(Dataset rows)
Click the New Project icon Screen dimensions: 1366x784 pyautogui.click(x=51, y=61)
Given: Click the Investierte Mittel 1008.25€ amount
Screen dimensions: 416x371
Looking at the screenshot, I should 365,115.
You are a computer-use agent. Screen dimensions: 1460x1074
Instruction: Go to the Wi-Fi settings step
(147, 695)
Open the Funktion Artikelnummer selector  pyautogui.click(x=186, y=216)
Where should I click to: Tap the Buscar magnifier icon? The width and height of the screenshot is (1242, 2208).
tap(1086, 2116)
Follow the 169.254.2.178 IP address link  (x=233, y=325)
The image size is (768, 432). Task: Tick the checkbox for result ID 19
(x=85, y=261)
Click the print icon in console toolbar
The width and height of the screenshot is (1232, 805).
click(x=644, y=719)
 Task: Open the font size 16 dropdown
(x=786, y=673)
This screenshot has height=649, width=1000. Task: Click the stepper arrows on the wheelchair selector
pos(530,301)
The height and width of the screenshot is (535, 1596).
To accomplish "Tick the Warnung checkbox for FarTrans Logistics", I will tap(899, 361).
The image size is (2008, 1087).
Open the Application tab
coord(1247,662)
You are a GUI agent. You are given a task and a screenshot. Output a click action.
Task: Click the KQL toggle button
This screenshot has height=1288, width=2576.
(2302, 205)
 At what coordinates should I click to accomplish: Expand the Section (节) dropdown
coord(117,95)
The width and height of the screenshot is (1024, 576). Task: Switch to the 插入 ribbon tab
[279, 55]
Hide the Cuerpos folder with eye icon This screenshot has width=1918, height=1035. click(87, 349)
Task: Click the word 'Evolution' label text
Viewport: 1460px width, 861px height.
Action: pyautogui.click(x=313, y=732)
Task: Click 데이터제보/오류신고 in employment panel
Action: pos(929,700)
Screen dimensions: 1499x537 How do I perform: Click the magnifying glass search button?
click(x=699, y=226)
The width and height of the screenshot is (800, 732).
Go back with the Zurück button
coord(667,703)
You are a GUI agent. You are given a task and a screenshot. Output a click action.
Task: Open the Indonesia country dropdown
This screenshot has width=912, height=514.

- [The task] Gather every line of the records above that contains the word "Tick", matching its capitalization exactly. Copy each of those lines in full.

- [Exercise response]
The image size is (768, 432). Task: Tick the checkbox for result ID 19
To accomplish "Tick the Warnung checkbox for FarTrans Logistics", I will tap(899, 361).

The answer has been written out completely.